## Kutipan Teks
Sabtu, 30 Juni 2012

stay or turn out?


Mungkin postingan ini agak telat moment-nya. Beberapa minggu yang lalu sempat gencar aku ditanyai oleh teman-temanku apakah aku akan ikut SNMPTN lagi. Ya, lagi. Untuk yang kedua kalinya. Jujur dari lubuk hati, saat itu aku juga sedang ada masalah dengan temanku, jadi ketika itu keinginan untuk keluar dari kuliahku yang sekarang ini semakin kuat. Entah kenapa Tuhan pertemukan aku dengan banyak sekali alasan agar aku mempertimbangkan kembali keberadaanku di jurusanku ini. Banyak dari temanku yang memutuskan untuk ikut lagi. Mungkin mereka juga tidak jauh berbeda denganku, belum bisa menemukan passion dan merasa nyaman di jurusan yang sudah mereka jalani setahun ini. Dari awal memasuki masa perkuliahan, aku sudah tanamkan baik-baik bahwa aku akan mencoba ikut SNMPTN lagi tahun depan. pada tempat yang seharusnya bisa membuatku nyaman dan bahagia. Dimana di tempat itu aku temukan apa yang aku mau. Aku muak dengan segala materi yang sudah aku pelajari. Hafalan yang menumpuk, sedangkan aku sangat mencintai angka. Aku bahkan udah bikin planning buat belajar soal-soal SNMPTN. Aku bela-belain minjem soal-soal IPS dari temenku karena aku mau ambil jurusan IPS. Bener-bener banting setir. Ditambah dengan semangat teman-teman seangkatanku yang masih mau berusaha lagi di tahun ini. Aku merasa aku tidak sendirian.
Aku kuliah di tempat yang tidak banyak orang tau, baik jurusannya maupun perguruan tingginya. Orang memandangku sebelah mata, aku akui yang aku jalani ini sangatlah tidak presticious dan bisa mengundang mereka yang memperhatikan dengan decak kagum. Aku tidak di perguruan tinggi negeri,hanya politeknik kesehatan. Yang orang tau pekerjaanku nantinya hanyalah mengurusi anak-anak bisu dan tuli. Mengajarkan dengan bahasa isyarat seperti orang bodoh. Mereka tau apa?! Kalau aku bisa, pengen rasanya narik itu mulut mereka dan robek pada saat itu juga.

## Data Baris

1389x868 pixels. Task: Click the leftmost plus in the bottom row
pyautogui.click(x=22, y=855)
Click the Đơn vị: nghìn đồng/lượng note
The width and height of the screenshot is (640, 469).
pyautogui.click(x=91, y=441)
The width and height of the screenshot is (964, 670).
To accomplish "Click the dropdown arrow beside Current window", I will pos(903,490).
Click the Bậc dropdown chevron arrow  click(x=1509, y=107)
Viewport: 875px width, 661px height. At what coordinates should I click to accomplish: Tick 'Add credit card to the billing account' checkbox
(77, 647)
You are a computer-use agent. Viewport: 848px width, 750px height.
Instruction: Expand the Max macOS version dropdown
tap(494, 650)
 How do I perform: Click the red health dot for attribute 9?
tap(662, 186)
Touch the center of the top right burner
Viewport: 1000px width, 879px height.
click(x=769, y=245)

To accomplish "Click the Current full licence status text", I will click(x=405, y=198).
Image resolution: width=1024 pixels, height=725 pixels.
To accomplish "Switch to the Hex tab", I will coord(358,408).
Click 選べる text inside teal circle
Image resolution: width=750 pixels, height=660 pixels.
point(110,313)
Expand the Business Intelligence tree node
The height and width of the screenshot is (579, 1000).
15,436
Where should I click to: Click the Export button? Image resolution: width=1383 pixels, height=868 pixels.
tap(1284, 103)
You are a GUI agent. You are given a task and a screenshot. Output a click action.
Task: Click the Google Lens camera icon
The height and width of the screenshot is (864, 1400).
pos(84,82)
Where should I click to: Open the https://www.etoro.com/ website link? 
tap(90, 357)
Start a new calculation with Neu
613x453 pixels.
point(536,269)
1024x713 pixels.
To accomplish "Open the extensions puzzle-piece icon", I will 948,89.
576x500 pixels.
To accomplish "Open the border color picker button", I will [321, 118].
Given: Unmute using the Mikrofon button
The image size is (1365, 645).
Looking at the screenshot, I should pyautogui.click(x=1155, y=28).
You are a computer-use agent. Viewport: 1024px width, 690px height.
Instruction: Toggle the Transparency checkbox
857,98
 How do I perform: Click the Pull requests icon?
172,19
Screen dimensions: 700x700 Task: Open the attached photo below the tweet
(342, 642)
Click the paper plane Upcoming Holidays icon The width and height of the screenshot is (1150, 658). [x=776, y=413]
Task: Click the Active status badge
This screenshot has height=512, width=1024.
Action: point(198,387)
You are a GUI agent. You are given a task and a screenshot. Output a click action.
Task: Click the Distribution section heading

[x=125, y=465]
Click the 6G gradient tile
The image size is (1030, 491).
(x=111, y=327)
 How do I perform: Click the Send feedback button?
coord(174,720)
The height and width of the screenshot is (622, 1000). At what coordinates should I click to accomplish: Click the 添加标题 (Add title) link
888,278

## Daftar Tugas
1. Salin kata demi kata seluruh bagian kutipan teks, mulai dari "Aku kuliah di" hingga ke "saat itu juga.".
2. Jawablah pertanyaan berikut berdasarkan kutipan teks.
(a) Keikutsertaan dalam SNMPTN yang dipertimbangkan penulis adalah untuk yang keberapa kalinya?
(b) Soal-soal jurusan apa yang dipinjam penulis dari temannya?
(c) Di perguruan tinggi jenis apa penulis berkuliah?

## Jawaban
1.
Aku kuliah di tempat yang tidak banyak orang tau, baik jurusannya maupun perguruan tingginya. Orang memandangku sebelah mata, aku akui yang aku jalani ini sangatlah tidak presticious dan bisa mengundang mereka yang memperhatikan dengan decak kagum. Aku tidak di perguruan tinggi negeri,hanya politeknik kesehatan. Yang orang tau pekerjaanku nantinya hanyalah mengurusi anak-anak bisu dan tuli. Mengajarkan dengan bahasa isyarat seperti orang bodoh. Mereka tau apa?! Kalau aku bisa, pengen rasanya narik itu mulut mereka dan robek pada saat itu juga.

2.
(a) Untuk yang kedua kalinya.
(b) Soal-soal IPS.
(c) Politeknik kesehatan.